Medicare Fraud Unfolds
This past Tuesday, federal officials announced charges stemming from one of the largest health care fraud schemes in history. The alleged crimes, which resulted in more than $1.2 billion in medicare losses, spanned continents and ensnared hundreds of thousands of unsuspecting disabled and elderly patients with telemarketers from overseas offering low-cost or even free support equipment and braces for their backs, knees, wrists, and shoulders.
The basics of the scam were nothing new. According to allegations in court documents, some of the defendants allegedly controlled an international telemarketing network that involved call centers in the Philippines and throughout Latin America that they used to “up-sell” the Medicare beneficiaries in order to get them to accept multiple “free or low-cost” durable medical equipment (DME) braces, regardless of medical necessity.
Then, with little-to-no interaction with patients, sometimes only via a phone call and other times absolutely no contact at all, doctors received kickbacks for prescribing the medical braces, which in many cases were reportedly not even currently necessary for the patient.

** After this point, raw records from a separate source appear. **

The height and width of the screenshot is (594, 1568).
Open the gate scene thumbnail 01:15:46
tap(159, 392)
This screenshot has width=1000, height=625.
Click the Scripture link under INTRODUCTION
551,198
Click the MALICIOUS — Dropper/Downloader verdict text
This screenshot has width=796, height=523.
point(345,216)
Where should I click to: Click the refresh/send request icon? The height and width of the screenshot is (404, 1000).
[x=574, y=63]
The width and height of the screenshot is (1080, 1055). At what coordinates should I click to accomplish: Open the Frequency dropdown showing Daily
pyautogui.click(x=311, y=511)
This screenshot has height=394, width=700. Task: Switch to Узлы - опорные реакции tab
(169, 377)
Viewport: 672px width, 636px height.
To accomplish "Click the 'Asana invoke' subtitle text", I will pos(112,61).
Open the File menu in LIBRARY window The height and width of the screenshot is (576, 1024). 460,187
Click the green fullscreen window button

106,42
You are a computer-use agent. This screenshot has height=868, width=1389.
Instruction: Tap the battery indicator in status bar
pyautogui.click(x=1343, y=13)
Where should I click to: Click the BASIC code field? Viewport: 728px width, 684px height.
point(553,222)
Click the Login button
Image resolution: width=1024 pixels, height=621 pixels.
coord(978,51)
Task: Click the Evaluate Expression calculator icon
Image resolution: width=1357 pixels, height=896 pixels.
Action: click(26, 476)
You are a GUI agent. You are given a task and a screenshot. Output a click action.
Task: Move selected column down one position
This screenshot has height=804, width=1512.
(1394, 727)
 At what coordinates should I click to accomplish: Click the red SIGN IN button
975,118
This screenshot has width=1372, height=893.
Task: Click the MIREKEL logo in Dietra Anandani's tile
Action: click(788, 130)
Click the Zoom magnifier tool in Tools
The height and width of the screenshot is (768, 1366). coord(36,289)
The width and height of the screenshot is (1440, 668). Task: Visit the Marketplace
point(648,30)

The 24 individuals charged in this case were from across the U.S. and included three medical professionals, officials from five different telemedicine companies, and the owners of multiple DME companies. Additionally, in a separate move by the Centers for Medicare and Medicaid Services, payments were suspended to 130 DME sellers that submitted more than $1.7 billion in claims, having already received more than $900 million of those claims.
According to the Department of Justice, the enforcement actions were led and coordinated by the Health Care Fraud Unit of the Criminal Division’s Fraud Section in conjunction with the U.S. Attorney’s Offices for the Districts of South Carolina, New Jersey and the Middle District of Florida and the Medicare Fraud Strike Force (MFSF) which is a partnership among the Criminal Division, U.S. Attorney’s Offices, the FBI and HHS-OIG, in addition to IRS-CI and other federal law enforcement agencies that participated in the operation.
The investigation involved the execution of over 80 search warrants in 17 federal districts and the DOJ stated that the defendants allegedly laundered the proceeds from the scheme through international shell corporations and went on to purchase real estate in both the U.S. and abroad, luxury yachts, and exotic automobiles.
Assistant Attorney General Benczkowski was quoted as saying, “This Department of Justice will not tolerate medical professionals and executives who look to line their pockets by cheating our health care programs.”
Since March 2007, the Medicare Fraud Strike Force has charged nearly 4,000 defendants with more than $14B in fraudulent Medicare billing. Scammers and schemers are always on the lookout for an “easy” buck, and unfortunately there are all too many of them that have zero regard for who they hurt with their actions.